- Work to complete
All entries are to be given again verbatim.

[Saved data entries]

==*==

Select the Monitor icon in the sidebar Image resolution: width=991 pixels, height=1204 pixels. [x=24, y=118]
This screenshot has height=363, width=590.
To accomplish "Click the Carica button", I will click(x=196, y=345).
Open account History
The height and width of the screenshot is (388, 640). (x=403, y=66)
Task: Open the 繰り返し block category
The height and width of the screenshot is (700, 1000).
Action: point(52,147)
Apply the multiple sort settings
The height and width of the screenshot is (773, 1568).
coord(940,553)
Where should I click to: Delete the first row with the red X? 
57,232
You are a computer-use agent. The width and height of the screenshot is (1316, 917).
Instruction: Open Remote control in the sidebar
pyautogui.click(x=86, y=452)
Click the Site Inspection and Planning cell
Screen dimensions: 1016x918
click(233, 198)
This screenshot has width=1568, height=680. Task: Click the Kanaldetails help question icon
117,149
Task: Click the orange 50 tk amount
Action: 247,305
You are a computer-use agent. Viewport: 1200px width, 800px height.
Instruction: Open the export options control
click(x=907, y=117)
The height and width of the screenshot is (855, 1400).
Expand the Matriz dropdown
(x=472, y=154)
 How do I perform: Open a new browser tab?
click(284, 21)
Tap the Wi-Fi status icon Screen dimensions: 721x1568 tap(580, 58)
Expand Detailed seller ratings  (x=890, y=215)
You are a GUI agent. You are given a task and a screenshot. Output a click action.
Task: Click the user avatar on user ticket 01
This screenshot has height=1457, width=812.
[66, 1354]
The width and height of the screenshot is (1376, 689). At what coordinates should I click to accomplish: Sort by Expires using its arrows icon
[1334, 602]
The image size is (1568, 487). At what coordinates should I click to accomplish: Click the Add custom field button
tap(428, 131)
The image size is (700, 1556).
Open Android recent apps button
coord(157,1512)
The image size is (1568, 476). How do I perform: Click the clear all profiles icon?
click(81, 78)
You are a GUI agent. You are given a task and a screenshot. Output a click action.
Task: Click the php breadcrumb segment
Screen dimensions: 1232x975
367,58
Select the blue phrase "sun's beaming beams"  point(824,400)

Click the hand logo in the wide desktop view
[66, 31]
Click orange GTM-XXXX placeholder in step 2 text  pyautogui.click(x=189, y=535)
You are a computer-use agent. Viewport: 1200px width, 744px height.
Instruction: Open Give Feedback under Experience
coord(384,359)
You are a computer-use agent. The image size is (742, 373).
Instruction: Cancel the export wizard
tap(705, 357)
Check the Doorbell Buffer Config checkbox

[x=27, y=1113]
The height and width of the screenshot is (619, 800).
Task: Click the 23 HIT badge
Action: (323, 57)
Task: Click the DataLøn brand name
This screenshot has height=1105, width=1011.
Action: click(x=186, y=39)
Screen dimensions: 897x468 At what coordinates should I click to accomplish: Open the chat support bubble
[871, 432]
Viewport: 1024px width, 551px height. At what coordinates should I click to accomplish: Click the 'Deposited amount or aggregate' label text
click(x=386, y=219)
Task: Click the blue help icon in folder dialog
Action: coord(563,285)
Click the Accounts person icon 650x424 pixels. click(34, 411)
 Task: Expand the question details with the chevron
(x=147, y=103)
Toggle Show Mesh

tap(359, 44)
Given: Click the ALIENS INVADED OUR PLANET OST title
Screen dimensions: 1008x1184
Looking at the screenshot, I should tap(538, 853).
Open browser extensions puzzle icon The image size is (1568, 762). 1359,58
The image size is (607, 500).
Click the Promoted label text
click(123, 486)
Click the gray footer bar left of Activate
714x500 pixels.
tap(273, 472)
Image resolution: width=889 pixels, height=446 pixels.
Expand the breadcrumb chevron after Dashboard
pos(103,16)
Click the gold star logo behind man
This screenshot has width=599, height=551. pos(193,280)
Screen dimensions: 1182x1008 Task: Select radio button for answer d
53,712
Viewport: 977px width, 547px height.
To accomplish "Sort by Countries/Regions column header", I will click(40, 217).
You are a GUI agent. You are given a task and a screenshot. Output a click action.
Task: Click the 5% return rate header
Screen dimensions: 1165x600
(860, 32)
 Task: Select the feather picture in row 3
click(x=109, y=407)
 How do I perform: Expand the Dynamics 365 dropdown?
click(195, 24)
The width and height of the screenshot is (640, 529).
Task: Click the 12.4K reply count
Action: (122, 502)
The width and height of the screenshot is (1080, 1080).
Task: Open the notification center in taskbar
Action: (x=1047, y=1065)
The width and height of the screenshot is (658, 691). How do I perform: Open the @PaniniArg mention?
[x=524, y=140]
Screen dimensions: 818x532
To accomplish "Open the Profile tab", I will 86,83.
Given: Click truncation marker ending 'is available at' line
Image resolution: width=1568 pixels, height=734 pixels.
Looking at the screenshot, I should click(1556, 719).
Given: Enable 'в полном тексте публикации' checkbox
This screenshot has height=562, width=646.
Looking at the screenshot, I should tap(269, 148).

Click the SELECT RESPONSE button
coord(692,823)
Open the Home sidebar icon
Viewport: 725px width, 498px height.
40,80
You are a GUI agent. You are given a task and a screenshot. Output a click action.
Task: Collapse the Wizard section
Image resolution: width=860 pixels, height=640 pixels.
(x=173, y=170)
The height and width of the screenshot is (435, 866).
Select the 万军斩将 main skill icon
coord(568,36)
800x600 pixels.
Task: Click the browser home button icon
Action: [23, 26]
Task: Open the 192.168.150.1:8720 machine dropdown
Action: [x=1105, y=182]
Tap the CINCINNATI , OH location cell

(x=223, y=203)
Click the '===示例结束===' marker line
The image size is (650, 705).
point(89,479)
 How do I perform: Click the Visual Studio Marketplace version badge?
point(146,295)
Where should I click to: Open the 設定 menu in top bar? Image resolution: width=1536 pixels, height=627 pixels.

==*==

- Expected output
Select the Monitor icon in the sidebar Image resolution: width=991 pixels, height=1204 pixels. [x=24, y=118]
This screenshot has height=363, width=590.
To accomplish "Click the Carica button", I will click(x=196, y=345).
Open account History
The height and width of the screenshot is (388, 640). (x=403, y=66)
Task: Open the 繰り返し block category
The height and width of the screenshot is (700, 1000).
Action: point(52,147)
Apply the multiple sort settings
The height and width of the screenshot is (773, 1568).
coord(940,553)
Where should I click to: Delete the first row with the red X? 
57,232
You are a computer-use agent. The width and height of the screenshot is (1316, 917).
Instruction: Open Remote control in the sidebar
pyautogui.click(x=86, y=452)
Click the Site Inspection and Planning cell
Screen dimensions: 1016x918
click(233, 198)
This screenshot has width=1568, height=680. Task: Click the Kanaldetails help question icon
117,149
Task: Click the orange 50 tk amount
Action: 247,305
You are a computer-use agent. Viewport: 1200px width, 800px height.
Instruction: Open the export options control
click(x=907, y=117)
The height and width of the screenshot is (855, 1400).
Expand the Matriz dropdown
(x=472, y=154)
 How do I perform: Open a new browser tab?
click(284, 21)
Tap the Wi-Fi status icon Screen dimensions: 721x1568 tap(580, 58)
Expand Detailed seller ratings  (x=890, y=215)
You are a GUI agent. You are given a task and a screenshot. Output a click action.
Task: Click the user avatar on user ticket 01
This screenshot has height=1457, width=812.
[66, 1354]
The width and height of the screenshot is (1376, 689). At what coordinates should I click to accomplish: Sort by Expires using its arrows icon
[1334, 602]
The image size is (1568, 487). At what coordinates should I click to accomplish: Click the Add custom field button
tap(428, 131)
The image size is (700, 1556).
Open Android recent apps button
coord(157,1512)
The image size is (1568, 476). How do I perform: Click the clear all profiles icon?
click(81, 78)
You are a GUI agent. You are given a task and a screenshot. Output a click action.
Task: Click the php breadcrumb segment
Screen dimensions: 1232x975
367,58
Select the blue phrase "sun's beaming beams"  point(824,400)

Click the hand logo in the wide desktop view
[66, 31]
Click orange GTM-XXXX placeholder in step 2 text  pyautogui.click(x=189, y=535)
You are a computer-use agent. Viewport: 1200px width, 744px height.
Instruction: Open Give Feedback under Experience
coord(384,359)
You are a computer-use agent. The image size is (742, 373).
Instruction: Cancel the export wizard
tap(705, 357)
Check the Doorbell Buffer Config checkbox

[x=27, y=1113]
The height and width of the screenshot is (619, 800).
Task: Click the 23 HIT badge
Action: (323, 57)
Task: Click the DataLøn brand name
This screenshot has height=1105, width=1011.
Action: click(x=186, y=39)
Screen dimensions: 897x468 At what coordinates should I click to accomplish: Open the chat support bubble
[871, 432]
Viewport: 1024px width, 551px height. At what coordinates should I click to accomplish: Click the 'Deposited amount or aggregate' label text
click(x=386, y=219)
Task: Click the blue help icon in folder dialog
Action: coord(563,285)
Click the Accounts person icon 650x424 pixels. click(34, 411)
 Task: Expand the question details with the chevron
(x=147, y=103)
Toggle Show Mesh

tap(359, 44)
Given: Click the ALIENS INVADED OUR PLANET OST title
Screen dimensions: 1008x1184
Looking at the screenshot, I should tap(538, 853).
Open browser extensions puzzle icon The image size is (1568, 762). 1359,58
The image size is (607, 500).
Click the Promoted label text
click(123, 486)
Click the gray footer bar left of Activate
714x500 pixels.
tap(273, 472)
Image resolution: width=889 pixels, height=446 pixels.
Expand the breadcrumb chevron after Dashboard
pos(103,16)
Click the gold star logo behind man
This screenshot has width=599, height=551. pos(193,280)
Screen dimensions: 1182x1008 Task: Select radio button for answer d
53,712
Viewport: 977px width, 547px height.
To accomplish "Sort by Countries/Regions column header", I will click(40, 217).
You are a GUI agent. You are given a task and a screenshot. Output a click action.
Task: Click the 5% return rate header
Screen dimensions: 1165x600
(860, 32)
 Task: Select the feather picture in row 3
click(x=109, y=407)
 How do I perform: Expand the Dynamics 365 dropdown?
click(195, 24)
The width and height of the screenshot is (640, 529).
Task: Click the 12.4K reply count
Action: (122, 502)
The width and height of the screenshot is (1080, 1080).
Task: Open the notification center in taskbar
Action: (x=1047, y=1065)
The width and height of the screenshot is (658, 691). How do I perform: Open the @PaniniArg mention?
[x=524, y=140]
Screen dimensions: 818x532
To accomplish "Open the Profile tab", I will 86,83.
Given: Click truncation marker ending 'is available at' line
Image resolution: width=1568 pixels, height=734 pixels.
Looking at the screenshot, I should click(1556, 719).
Given: Enable 'в полном тексте публикации' checkbox
This screenshot has height=562, width=646.
Looking at the screenshot, I should tap(269, 148).

Click the SELECT RESPONSE button
coord(692,823)
Open the Home sidebar icon
Viewport: 725px width, 498px height.
40,80
You are a GUI agent. You are given a task and a screenshot. Output a click action.
Task: Collapse the Wizard section
Image resolution: width=860 pixels, height=640 pixels.
(x=173, y=170)
The height and width of the screenshot is (435, 866).
Select the 万军斩将 main skill icon
coord(568,36)
800x600 pixels.
Task: Click the browser home button icon
Action: [23, 26]
Task: Open the 192.168.150.1:8720 machine dropdown
Action: [x=1105, y=182]
Tap the CINCINNATI , OH location cell

(x=223, y=203)
Click the '===示例结束===' marker line
The image size is (650, 705).
point(89,479)
 How do I perform: Click the Visual Studio Marketplace version badge?
point(146,295)
Where should I click to: Open the 設定 menu in top bar? Image resolution: width=1536 pixels, height=627 pixels.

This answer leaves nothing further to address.